Data for this exercise =
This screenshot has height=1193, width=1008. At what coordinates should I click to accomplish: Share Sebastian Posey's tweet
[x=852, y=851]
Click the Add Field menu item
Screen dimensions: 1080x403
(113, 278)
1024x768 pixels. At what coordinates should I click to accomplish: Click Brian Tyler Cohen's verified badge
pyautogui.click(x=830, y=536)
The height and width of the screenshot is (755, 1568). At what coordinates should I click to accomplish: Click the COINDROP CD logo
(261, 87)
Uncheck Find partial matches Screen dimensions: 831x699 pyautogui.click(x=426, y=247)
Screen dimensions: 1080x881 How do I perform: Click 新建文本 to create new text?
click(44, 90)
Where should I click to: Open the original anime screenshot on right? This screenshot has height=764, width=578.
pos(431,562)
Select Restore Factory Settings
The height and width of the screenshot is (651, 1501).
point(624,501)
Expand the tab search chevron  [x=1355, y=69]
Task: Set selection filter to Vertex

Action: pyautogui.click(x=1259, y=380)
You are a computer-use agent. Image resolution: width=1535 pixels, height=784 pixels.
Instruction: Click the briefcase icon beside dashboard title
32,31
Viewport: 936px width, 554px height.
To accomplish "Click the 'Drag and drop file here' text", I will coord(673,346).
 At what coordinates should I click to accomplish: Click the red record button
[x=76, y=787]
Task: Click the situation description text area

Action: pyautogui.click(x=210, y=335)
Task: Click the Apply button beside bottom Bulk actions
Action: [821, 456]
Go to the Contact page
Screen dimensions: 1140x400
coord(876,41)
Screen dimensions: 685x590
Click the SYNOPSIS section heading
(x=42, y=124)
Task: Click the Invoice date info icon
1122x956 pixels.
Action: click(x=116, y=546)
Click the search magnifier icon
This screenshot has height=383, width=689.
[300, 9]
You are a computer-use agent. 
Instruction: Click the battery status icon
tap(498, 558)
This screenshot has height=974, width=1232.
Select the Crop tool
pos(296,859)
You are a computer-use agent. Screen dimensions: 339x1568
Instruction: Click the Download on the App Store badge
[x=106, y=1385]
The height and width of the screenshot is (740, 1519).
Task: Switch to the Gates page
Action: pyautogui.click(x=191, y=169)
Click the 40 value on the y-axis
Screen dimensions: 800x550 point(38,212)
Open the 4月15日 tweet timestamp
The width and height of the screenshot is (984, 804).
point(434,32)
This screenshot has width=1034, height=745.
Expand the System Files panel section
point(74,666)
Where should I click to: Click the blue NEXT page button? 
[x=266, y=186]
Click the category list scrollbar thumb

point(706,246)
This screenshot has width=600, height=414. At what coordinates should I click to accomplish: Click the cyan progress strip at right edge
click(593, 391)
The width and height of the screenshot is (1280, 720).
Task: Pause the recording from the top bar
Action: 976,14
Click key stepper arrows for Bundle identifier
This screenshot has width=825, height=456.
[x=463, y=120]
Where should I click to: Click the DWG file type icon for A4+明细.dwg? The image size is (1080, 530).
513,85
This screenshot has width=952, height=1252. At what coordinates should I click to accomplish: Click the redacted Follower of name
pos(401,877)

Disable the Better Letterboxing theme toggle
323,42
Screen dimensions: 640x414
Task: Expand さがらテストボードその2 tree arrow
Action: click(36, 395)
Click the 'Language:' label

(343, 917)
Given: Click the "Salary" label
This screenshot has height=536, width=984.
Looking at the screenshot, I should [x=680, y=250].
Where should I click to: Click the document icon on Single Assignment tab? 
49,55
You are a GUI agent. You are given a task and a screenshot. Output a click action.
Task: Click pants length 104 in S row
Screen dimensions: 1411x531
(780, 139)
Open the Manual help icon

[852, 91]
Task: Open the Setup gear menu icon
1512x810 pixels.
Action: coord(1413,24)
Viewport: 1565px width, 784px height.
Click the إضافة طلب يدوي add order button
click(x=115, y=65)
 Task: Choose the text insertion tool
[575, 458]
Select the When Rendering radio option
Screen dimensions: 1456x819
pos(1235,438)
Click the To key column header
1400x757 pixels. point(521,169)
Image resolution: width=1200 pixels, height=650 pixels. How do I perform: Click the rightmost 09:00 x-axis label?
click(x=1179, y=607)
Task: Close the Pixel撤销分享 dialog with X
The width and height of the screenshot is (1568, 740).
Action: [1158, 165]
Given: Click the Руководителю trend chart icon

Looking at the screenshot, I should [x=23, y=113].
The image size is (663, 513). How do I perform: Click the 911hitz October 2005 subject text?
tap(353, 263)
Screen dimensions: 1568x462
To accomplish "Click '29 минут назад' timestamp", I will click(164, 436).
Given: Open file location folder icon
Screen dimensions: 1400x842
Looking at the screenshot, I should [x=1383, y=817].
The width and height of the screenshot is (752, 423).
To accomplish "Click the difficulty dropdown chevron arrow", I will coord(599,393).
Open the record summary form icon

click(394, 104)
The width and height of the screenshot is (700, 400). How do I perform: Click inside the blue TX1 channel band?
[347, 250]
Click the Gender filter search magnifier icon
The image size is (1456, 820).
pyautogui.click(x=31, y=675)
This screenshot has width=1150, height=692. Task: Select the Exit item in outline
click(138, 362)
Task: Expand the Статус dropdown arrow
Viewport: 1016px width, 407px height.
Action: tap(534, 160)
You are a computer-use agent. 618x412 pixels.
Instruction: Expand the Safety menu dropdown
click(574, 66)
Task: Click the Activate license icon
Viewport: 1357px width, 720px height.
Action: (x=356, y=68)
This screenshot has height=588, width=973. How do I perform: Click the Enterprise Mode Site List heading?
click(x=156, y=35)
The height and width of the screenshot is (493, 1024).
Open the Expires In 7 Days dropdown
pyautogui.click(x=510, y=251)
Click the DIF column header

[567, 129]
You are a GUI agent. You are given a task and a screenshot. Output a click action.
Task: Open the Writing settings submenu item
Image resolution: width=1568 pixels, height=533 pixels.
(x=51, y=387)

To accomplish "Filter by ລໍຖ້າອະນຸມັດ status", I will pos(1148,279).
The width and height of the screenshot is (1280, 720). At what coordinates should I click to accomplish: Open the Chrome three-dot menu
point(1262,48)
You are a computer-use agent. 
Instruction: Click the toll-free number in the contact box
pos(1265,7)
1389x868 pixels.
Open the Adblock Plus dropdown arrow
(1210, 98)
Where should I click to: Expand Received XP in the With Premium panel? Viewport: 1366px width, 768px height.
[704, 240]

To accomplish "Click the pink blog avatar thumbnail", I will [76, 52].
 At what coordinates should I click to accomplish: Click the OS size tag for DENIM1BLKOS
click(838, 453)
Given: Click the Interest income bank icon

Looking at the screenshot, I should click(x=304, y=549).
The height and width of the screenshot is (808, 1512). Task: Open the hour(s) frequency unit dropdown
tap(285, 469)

Given request =
Turn the listing above into a Markdown table with two columns, "No." for a running row number and "Entry" for each line. Skip the blank lines.

Written solution =
| No. | Entry |
|---|---|
| 1 | This screenshot has height=1193, width=1008. At what coordinates should I click to accomplish: Share Sebastian Posey's tweet |
| 2 | [x=852, y=851] |
| 3 | Click the Add Field menu item |
| 4 | Screen dimensions: 1080x403 |
| 5 | (113, 278) |
| 6 | 1024x768 pixels. At what coordinates should I click to accomplish: Click Brian Tyler Cohen's verified badge |
| 7 | pyautogui.click(x=830, y=536) |
| 8 | The height and width of the screenshot is (755, 1568). At what coordinates should I click to accomplish: Click the COINDROP CD logo |
| 9 | (261, 87) |
| 10 | Uncheck Find partial matches Screen dimensions: 831x699 pyautogui.click(x=426, y=247) |
| 11 | Screen dimensions: 1080x881 How do I perform: Click 新建文本 to create new text? |
| 12 | click(44, 90) |
| 13 | Where should I click to: Open the original anime screenshot on right? This screenshot has height=764, width=578. |
| 14 | pos(431,562) |
| 15 | Select Restore Factory Settings |
| 16 | The height and width of the screenshot is (651, 1501). |
| 17 | point(624,501) |
| 18 | Expand the tab search chevron  [x=1355, y=69] |
| 19 | Task: Set selection filter to Vertex |
| 20 | Action: pyautogui.click(x=1259, y=380) |
| 21 | You are a computer-use agent. Image resolution: width=1535 pixels, height=784 pixels. |
| 22 | Instruction: Click the briefcase icon beside dashboard title |
| 23 | 32,31 |
| 24 | Viewport: 936px width, 554px height. |
| 25 | To accomplish "Click the 'Drag and drop file here' text", I will coord(673,346). |
| 26 |  At what coordinates should I click to accomplish: Click the red record button |
| 27 | [x=76, y=787] |
| 28 | Task: Click the situation description text area |
| 29 | Action: pyautogui.click(x=210, y=335) |
| 30 | Task: Click the Apply button beside bottom Bulk actions |
| 31 | Action: [821, 456] |
| 32 | Go to the Contact page |
| 33 | Screen dimensions: 1140x400 |
| 34 | coord(876,41) |
| 35 | Screen dimensions: 685x590 |
| 36 | Click the SYNOPSIS section heading |
| 37 | (x=42, y=124) |
| 38 | Task: Click the Invoice date info icon |
| 39 | 1122x956 pixels. |
| 40 | Action: click(x=116, y=546) |
| 41 | Click the search magnifier icon |
| 42 | This screenshot has height=383, width=689. |
| 43 | [300, 9] |
| 44 | You are a computer-use agent.  |
| 45 | Instruction: Click the battery status icon |
| 46 | tap(498, 558) |
| 47 | This screenshot has height=974, width=1232. |
| 48 | Select the Crop tool |
| 49 | pos(296,859) |
| 50 | You are a computer-use agent. Screen dimensions: 339x1568 |
| 51 | Instruction: Click the Download on the App Store badge |
| 52 | [x=106, y=1385] |
| 53 | The height and width of the screenshot is (740, 1519). |
| 54 | Task: Switch to the Gates page |
| 55 | Action: pyautogui.click(x=191, y=169) |
| 56 | Click the 40 value on the y-axis |
| 57 | Screen dimensions: 800x550 point(38,212) |
| 58 | Open the 4月15日 tweet timestamp |
| 59 | The width and height of the screenshot is (984, 804). |
| 60 | point(434,32) |
| 61 | This screenshot has width=1034, height=745. |
| 62 | Expand the System Files panel section |
| 63 | point(74,666) |
| 64 | Where should I click to: Click the blue NEXT page button?  |
| 65 | [x=266, y=186] |
| 66 | Click the category list scrollbar thumb |
| 67 | point(706,246) |
| 68 | This screenshot has width=600, height=414. At what coordinates should I click to accomplish: Click the cyan progress strip at right edge |
| 69 | click(593, 391) |
| 70 | The width and height of the screenshot is (1280, 720). |
| 71 | Task: Pause the recording from the top bar |
| 72 | Action: 976,14 |
| 73 | Click key stepper arrows for Bundle identifier |
| 74 | This screenshot has width=825, height=456. |
| 75 | [x=463, y=120] |
| 76 | Where should I click to: Click the DWG file type icon for A4+明细.dwg? The image size is (1080, 530). |
| 77 | 513,85 |
| 78 | This screenshot has width=952, height=1252. At what coordinates should I click to accomplish: Click the redacted Follower of name |
| 79 | pos(401,877) |
| 80 | Disable the Better Letterboxing theme toggle |
| 81 | 323,42 |
| 82 | Screen dimensions: 640x414 |
| 83 | Task: Expand さがらテストボードその2 tree arrow |
| 84 | Action: click(36, 395) |
| 85 | Click the 'Language:' label |
| 86 | (343, 917) |
| 87 | Given: Click the "Salary" label |
| 88 | This screenshot has height=536, width=984. |
| 89 | Looking at the screenshot, I should [x=680, y=250]. |
| 90 | Where should I click to: Click the document icon on Single Assignment tab?  |
| 91 | 49,55 |
| 92 | You are a GUI agent. You are given a task and a screenshot. Output a click action. |
| 93 | Task: Click pants length 104 in S row |
| 94 | Screen dimensions: 1411x531 |
| 95 | (780, 139) |
| 96 | Open the Manual help icon |
| 97 | [852, 91] |
| 98 | Task: Open the Setup gear menu icon |
| 99 | 1512x810 pixels. |
| 100 | Action: coord(1413,24) |
| 101 | Viewport: 1565px width, 784px height. |
| 102 | Click the إضافة طلب يدوي add order button |
| 103 | click(x=115, y=65) |
| 104 |  Task: Choose the text insertion tool |
| 105 | [575, 458] |
| 106 | Select the When Rendering radio option |
| 107 | Screen dimensions: 1456x819 |
| 108 | pos(1235,438) |
| 109 | Click the To key column header |
| 110 | 1400x757 pixels. point(521,169) |
| 111 | Image resolution: width=1200 pixels, height=650 pixels. How do I perform: Click the rightmost 09:00 x-axis label? |
| 112 | click(x=1179, y=607) |
| 113 | Task: Close the Pixel撤销分享 dialog with X |
| 114 | The width and height of the screenshot is (1568, 740). |
| 115 | Action: [1158, 165] |
| 116 | Given: Click the Руководителю trend chart icon |
| 117 | Looking at the screenshot, I should [x=23, y=113]. |
| 118 | The image size is (663, 513). How do I perform: Click the 911hitz October 2005 subject text? |
| 119 | tap(353, 263) |
| 120 | Screen dimensions: 1568x462 |
| 121 | To accomplish "Click '29 минут назад' timestamp", I will click(164, 436). |
| 122 | Given: Open file location folder icon |
| 123 | Screen dimensions: 1400x842 |
| 124 | Looking at the screenshot, I should [x=1383, y=817]. |
| 125 | The width and height of the screenshot is (752, 423). |
| 126 | To accomplish "Click the difficulty dropdown chevron arrow", I will coord(599,393). |
| 127 | Open the record summary form icon |
| 128 | click(394, 104) |
| 129 | The width and height of the screenshot is (700, 400). How do I perform: Click inside the blue TX1 channel band? |
| 130 | [347, 250] |
| 131 | Click the Gender filter search magnifier icon |
| 132 | The image size is (1456, 820). |
| 133 | pyautogui.click(x=31, y=675) |
| 134 | This screenshot has width=1150, height=692. Task: Select the Exit item in outline |
| 135 | click(138, 362) |
| 136 | Task: Expand the Статус dropdown arrow |
| 137 | Viewport: 1016px width, 407px height. |
| 138 | Action: tap(534, 160) |
| 139 | You are a computer-use agent. 618x412 pixels. |
| 140 | Instruction: Expand the Safety menu dropdown |
| 141 | click(574, 66) |
| 142 | Task: Click the Activate license icon |
| 143 | Viewport: 1357px width, 720px height. |
| 144 | Action: (x=356, y=68) |
| 145 | This screenshot has height=588, width=973. How do I perform: Click the Enterprise Mode Site List heading? |
| 146 | click(x=156, y=35) |
| 147 | The height and width of the screenshot is (493, 1024). |
| 148 | Open the Expires In 7 Days dropdown |
| 149 | pyautogui.click(x=510, y=251) |
| 150 | Click the DIF column header |
| 151 | [567, 129] |
| 152 | You are a GUI agent. You are given a task and a screenshot. Output a click action. |
| 153 | Task: Open the Writing settings submenu item |
| 154 | Image resolution: width=1568 pixels, height=533 pixels. |
| 155 | (x=51, y=387) |
| 156 | To accomplish "Filter by ລໍຖ້າອະນຸມັດ status", I will pos(1148,279). |
| 157 | The width and height of the screenshot is (1280, 720). At what coordinates should I click to accomplish: Open the Chrome three-dot menu |
| 158 | point(1262,48) |
| 159 | You are a computer-use agent.  |
| 160 | Instruction: Click the toll-free number in the contact box |
| 161 | pos(1265,7) |
| 162 | 1389x868 pixels. |
| 163 | Open the Adblock Plus dropdown arrow |
| 164 | (1210, 98) |
| 165 | Where should I click to: Expand Received XP in the With Premium panel? Viewport: 1366px width, 768px height. |
| 166 | [704, 240] |
| 167 | To accomplish "Click the pink blog avatar thumbnail", I will [76, 52]. |
| 168 |  At what coordinates should I click to accomplish: Click the OS size tag for DENIM1BLKOS |
| 169 | click(838, 453) |
| 170 | Given: Click the Interest income bank icon |
| 171 | Looking at the screenshot, I should click(x=304, y=549). |
| 172 | The height and width of the screenshot is (808, 1512). Task: Open the hour(s) frequency unit dropdown |
| 173 | tap(285, 469) |